Task to complete —
Go through the entries below and collect each line with the string "ribbon" in it.

Extracted records —
○ ○ ○ ○ ○

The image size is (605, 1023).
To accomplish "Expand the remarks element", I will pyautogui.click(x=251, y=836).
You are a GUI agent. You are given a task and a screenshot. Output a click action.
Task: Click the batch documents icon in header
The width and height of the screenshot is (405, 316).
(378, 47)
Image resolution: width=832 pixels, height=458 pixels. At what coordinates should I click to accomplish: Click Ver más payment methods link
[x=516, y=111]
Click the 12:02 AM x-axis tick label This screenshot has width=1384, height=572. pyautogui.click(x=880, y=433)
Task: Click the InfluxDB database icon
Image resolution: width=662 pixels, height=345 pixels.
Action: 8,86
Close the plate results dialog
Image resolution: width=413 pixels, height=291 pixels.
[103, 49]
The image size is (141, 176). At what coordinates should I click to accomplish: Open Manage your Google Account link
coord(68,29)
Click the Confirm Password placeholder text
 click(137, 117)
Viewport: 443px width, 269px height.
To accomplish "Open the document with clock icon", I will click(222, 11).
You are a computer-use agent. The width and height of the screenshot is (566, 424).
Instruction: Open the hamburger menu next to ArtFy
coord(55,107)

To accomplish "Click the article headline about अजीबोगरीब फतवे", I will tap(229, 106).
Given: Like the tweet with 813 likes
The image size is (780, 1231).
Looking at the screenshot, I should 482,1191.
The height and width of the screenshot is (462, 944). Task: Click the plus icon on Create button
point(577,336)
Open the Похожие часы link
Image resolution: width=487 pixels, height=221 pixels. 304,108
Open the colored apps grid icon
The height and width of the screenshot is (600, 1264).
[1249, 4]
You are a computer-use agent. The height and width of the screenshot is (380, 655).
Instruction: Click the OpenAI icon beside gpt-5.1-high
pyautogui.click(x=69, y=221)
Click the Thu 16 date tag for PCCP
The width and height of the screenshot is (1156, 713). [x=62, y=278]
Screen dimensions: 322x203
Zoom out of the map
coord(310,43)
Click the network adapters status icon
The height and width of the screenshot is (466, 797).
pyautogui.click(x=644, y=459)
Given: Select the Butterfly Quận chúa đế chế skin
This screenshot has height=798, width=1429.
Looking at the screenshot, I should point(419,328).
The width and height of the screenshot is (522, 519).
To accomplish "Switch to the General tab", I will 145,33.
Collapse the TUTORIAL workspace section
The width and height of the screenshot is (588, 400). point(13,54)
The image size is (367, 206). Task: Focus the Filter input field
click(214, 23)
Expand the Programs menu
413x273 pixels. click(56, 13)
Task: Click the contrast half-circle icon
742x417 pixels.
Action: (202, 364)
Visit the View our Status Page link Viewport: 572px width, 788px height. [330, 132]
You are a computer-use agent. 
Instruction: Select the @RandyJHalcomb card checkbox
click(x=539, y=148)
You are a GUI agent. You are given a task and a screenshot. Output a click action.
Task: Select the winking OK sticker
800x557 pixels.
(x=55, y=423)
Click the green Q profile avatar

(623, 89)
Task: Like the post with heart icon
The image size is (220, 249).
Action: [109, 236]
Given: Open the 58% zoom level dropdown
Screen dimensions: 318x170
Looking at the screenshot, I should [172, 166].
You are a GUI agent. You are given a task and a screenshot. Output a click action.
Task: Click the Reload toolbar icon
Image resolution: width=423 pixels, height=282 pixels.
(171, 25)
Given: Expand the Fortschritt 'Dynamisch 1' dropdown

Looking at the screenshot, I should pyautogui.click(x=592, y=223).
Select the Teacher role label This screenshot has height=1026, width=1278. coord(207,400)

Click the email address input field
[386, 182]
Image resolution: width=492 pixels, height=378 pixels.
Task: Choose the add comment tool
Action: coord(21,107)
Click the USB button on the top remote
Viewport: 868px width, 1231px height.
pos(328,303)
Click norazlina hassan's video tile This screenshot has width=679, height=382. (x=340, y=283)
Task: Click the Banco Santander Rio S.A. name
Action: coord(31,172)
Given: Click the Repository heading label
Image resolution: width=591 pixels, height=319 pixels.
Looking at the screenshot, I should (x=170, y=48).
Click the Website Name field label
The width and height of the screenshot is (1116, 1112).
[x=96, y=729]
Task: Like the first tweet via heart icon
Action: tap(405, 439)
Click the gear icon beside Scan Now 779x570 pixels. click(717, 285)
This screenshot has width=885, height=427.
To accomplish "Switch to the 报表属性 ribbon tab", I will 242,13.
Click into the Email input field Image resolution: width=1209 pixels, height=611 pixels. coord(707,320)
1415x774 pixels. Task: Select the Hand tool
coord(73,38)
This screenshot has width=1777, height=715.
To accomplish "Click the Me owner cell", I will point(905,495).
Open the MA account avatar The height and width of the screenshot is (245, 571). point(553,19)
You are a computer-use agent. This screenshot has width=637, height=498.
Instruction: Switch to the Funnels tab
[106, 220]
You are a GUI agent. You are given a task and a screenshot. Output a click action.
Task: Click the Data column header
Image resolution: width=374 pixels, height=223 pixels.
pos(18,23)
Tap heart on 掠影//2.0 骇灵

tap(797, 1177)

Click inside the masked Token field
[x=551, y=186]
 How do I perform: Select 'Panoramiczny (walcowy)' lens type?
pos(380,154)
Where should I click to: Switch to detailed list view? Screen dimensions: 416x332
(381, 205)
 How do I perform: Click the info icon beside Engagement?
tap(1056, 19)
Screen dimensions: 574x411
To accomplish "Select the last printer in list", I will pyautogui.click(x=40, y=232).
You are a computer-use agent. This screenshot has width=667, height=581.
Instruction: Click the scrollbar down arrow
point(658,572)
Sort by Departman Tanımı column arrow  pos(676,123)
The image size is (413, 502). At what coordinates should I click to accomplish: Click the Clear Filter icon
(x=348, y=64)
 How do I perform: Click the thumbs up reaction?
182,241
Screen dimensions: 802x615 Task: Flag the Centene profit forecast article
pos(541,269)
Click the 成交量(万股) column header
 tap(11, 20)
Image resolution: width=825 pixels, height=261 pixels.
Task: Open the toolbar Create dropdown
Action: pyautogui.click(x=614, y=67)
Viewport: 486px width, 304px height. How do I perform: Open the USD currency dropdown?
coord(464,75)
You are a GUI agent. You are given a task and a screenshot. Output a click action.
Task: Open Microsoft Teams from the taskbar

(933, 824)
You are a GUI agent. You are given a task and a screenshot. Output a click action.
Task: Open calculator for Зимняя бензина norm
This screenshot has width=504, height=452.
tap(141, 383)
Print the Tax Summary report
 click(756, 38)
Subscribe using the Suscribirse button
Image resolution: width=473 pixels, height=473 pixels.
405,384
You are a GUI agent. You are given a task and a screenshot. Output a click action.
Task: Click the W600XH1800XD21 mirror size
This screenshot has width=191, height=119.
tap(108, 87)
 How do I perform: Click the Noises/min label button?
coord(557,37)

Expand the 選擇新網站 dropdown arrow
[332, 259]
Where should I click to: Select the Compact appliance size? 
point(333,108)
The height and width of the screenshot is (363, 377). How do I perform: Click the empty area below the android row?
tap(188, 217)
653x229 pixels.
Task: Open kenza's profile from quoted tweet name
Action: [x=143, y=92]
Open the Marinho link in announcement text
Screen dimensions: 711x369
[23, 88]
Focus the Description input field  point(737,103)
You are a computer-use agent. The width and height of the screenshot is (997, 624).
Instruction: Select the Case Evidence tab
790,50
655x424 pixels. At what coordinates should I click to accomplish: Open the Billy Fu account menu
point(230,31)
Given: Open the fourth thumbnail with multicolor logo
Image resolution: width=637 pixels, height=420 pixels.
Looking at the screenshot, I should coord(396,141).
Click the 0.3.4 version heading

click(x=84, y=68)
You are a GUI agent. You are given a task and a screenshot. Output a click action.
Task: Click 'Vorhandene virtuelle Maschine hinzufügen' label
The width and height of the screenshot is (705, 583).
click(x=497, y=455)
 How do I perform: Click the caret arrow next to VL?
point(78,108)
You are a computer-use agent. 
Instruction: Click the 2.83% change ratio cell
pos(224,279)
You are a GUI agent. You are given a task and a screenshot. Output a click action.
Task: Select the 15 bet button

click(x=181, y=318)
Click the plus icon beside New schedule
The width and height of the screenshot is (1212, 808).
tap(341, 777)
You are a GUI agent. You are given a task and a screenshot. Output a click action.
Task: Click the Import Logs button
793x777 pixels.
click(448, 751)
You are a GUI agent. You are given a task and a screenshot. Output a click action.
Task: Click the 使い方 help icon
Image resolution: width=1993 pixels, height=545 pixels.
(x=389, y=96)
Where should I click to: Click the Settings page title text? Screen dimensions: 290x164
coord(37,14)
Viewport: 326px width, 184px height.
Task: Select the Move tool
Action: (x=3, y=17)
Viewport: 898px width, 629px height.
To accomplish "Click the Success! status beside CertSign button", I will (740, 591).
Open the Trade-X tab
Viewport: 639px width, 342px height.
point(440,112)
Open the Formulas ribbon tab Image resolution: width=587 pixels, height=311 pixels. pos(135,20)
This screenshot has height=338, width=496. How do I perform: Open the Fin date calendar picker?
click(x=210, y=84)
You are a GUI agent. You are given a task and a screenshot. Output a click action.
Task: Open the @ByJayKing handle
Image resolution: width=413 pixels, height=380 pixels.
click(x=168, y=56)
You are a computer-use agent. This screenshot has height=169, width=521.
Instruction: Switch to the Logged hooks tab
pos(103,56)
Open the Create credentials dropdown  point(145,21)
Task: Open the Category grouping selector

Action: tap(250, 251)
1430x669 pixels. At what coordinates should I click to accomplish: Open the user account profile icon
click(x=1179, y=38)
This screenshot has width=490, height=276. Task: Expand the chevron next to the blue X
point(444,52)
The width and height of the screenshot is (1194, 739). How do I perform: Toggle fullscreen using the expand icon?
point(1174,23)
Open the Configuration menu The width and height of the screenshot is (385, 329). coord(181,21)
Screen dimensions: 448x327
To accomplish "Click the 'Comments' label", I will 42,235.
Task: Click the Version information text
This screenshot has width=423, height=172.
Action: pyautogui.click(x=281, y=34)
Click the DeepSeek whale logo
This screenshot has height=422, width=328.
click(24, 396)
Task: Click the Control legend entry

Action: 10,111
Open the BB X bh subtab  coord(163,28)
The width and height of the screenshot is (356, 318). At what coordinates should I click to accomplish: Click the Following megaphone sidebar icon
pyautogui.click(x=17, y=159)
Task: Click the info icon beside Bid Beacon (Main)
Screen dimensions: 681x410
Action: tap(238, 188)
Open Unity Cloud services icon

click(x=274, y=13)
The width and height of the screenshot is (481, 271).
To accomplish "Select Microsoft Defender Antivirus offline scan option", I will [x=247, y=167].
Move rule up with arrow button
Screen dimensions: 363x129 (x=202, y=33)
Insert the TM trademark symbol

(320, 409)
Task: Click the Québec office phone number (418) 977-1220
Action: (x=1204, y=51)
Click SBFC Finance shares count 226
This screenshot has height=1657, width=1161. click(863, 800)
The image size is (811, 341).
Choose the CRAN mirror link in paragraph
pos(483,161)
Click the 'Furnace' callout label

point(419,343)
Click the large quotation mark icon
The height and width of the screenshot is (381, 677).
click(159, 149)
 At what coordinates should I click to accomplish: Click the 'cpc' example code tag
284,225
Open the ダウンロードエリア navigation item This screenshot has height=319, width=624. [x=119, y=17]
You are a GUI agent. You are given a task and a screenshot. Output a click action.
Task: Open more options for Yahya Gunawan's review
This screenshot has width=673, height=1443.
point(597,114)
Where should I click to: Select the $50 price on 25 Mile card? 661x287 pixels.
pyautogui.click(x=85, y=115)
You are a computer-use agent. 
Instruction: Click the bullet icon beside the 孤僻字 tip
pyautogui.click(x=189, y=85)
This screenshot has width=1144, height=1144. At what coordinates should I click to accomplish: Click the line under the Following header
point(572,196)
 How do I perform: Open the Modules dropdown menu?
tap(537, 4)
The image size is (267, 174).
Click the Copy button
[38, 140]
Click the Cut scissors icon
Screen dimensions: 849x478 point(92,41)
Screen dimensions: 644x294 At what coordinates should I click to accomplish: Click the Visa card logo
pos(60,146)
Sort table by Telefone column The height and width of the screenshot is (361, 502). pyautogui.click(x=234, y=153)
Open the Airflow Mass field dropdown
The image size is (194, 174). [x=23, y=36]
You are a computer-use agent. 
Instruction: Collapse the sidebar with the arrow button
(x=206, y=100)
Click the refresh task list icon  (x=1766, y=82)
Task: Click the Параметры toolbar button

○ ○ ○ ○ ○

Solution —
To accomplish "Switch to the 报表属性 ribbon tab", I will 242,13.
Open the Formulas ribbon tab Image resolution: width=587 pixels, height=311 pixels. pos(135,20)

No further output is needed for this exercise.